By Purushottam Nayak

Rourkella: The Church in Odisha has mourned the death of the first tribal to become an office of the Indian Administrative Service from the eastern Indian state.

Livnus Kindo died of heart attack at 10:30 pm on April 18 in his residence at Rajgangpur in Odisha’s Sundargarh district. He was 76.

Bishop Kishor Kumar Kujur of Rourkella will lead the funeral services at 3 pm on April 20 in Malidhi, his village under Rajgangpur parish.

He belonged to the 1973 IAS batch and was in the Odisha cadre. He served as the state’s chief secretary, revenue commissioner, and the election commissioner for Odisha.

Kindo, a Catholic, was born May 13, 1945, in Michael Kindo village of Sundargarh district.

Kindo’s death is a “great loss to the Catholic community in Odisha,” says Father Bernard Lakra, Rajgangpur parish priest and a close friend of the deceased.

“He was active in the local parish as well as in the Odisha Church. He was ready to give his valuable and much needed suggestion for the good administration of,” Father Lakra told Matters India.

Kindo did MA(Economics) from Sambalpur University in 1970 and M Phil (Economic Development) from Glasgow University (UK) in 1989.

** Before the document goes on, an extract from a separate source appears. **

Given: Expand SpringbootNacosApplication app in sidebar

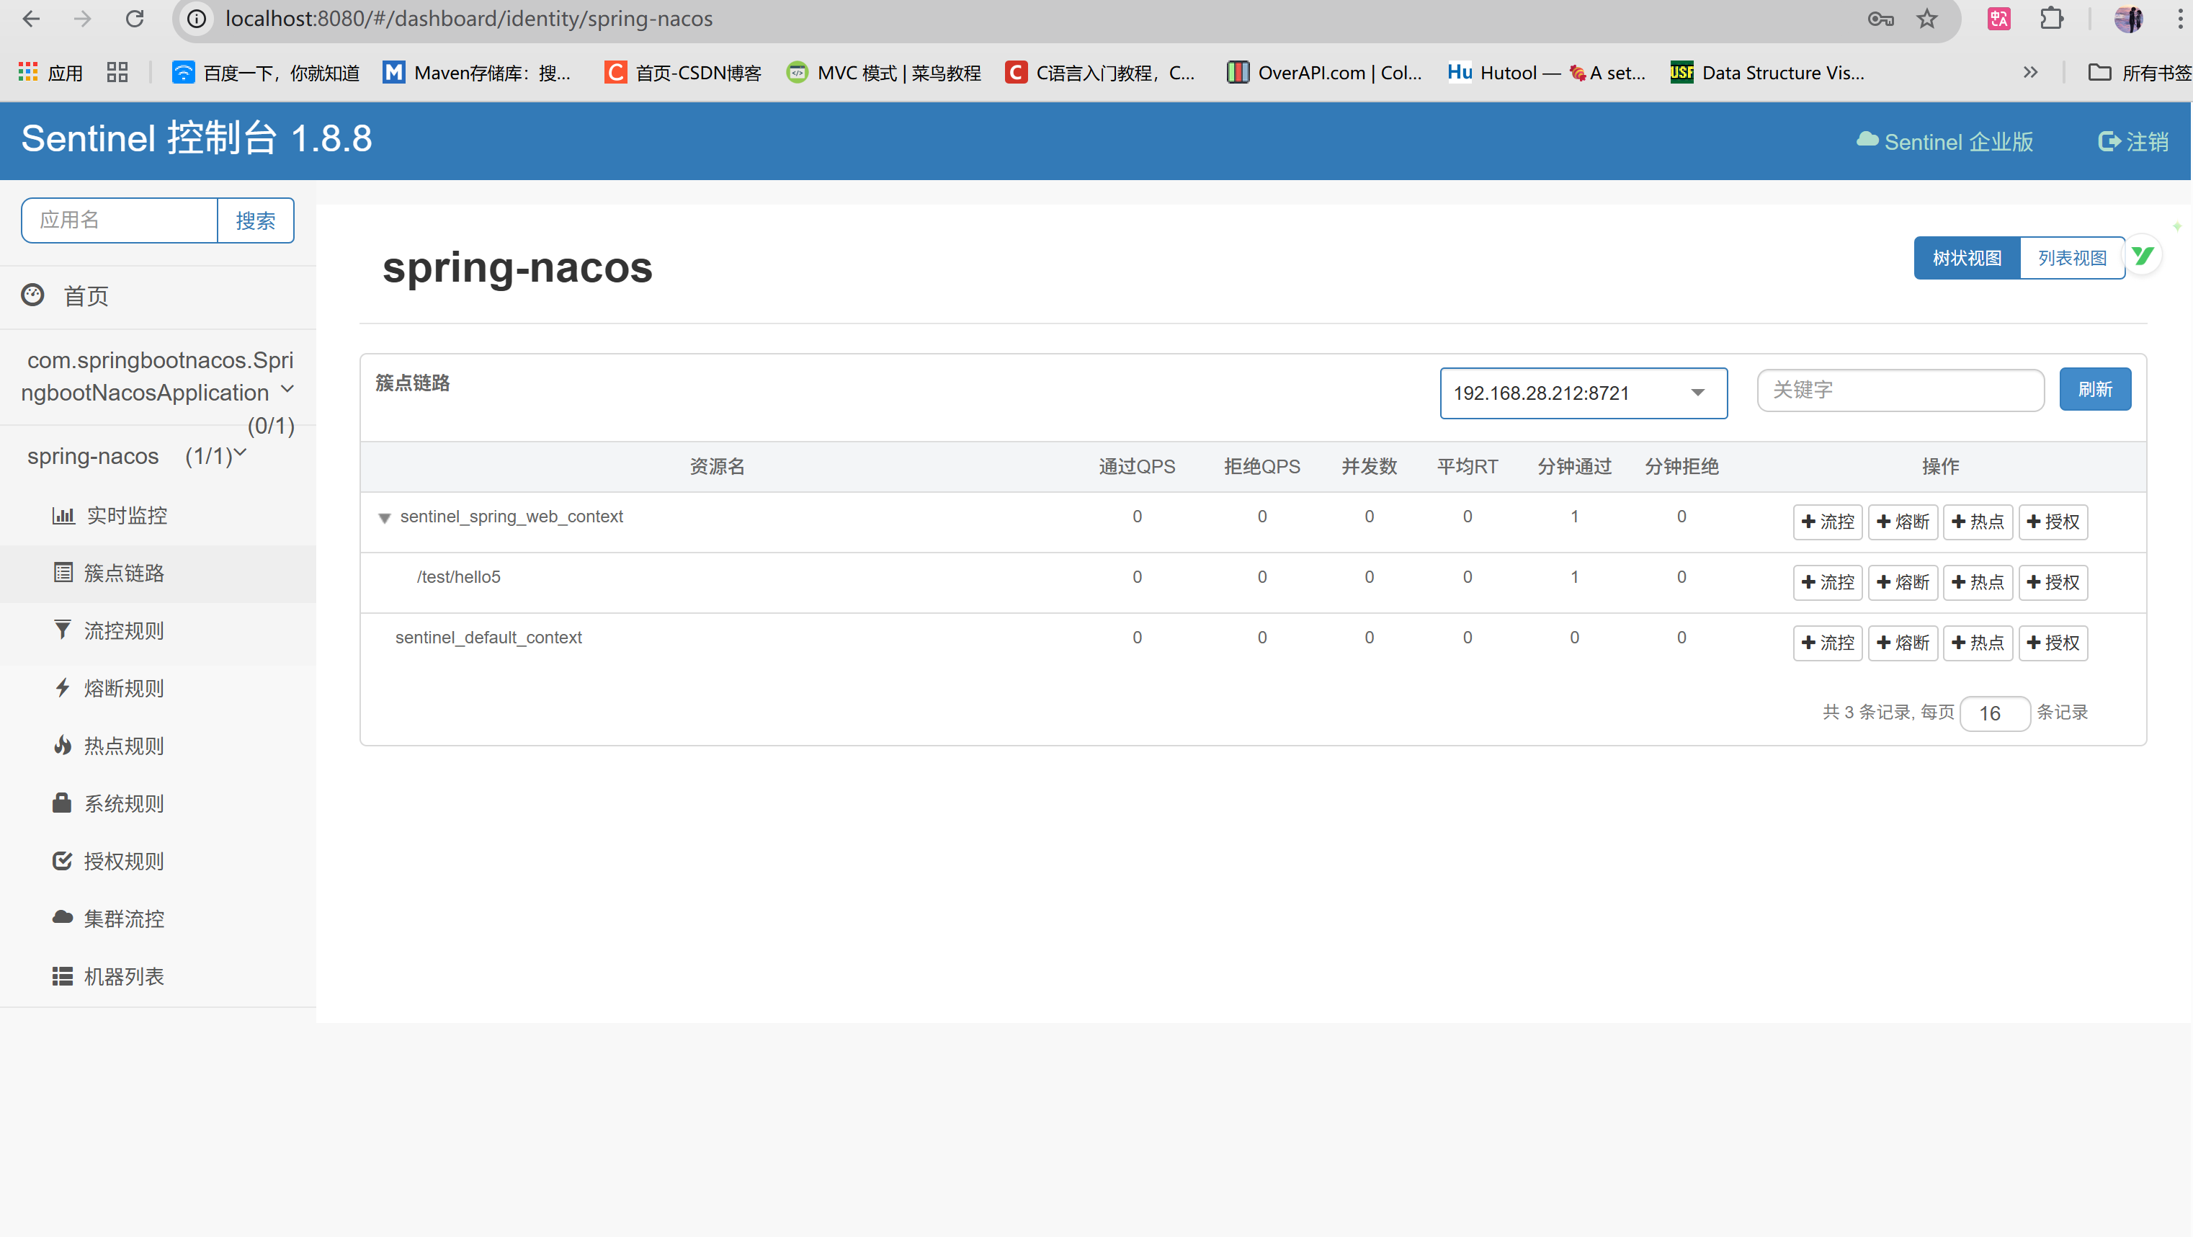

He was a member of Chhotanagpur indigenous community. His initial focus was to provide social services to the tribal families His son Deepak Kindo, who is now the managing director and CEO of Sambandh (relationship), a company Kindo founded.

The company has provided small loans to some 200,000 women since it started providing microfinance services in 2006.

Through his diary farm and the microfinance project he reached out to the poor. “His contribution to the poor and needy Adivasis of Sundargarh will keep his memory alive,” the parish said.

Besides the son, Kindo is survived by his wife Mary Margaret, a principal of the Little Flower English Medium School in Rajgangpur he founded, and Pushpa, daughter who is now a medical doctor.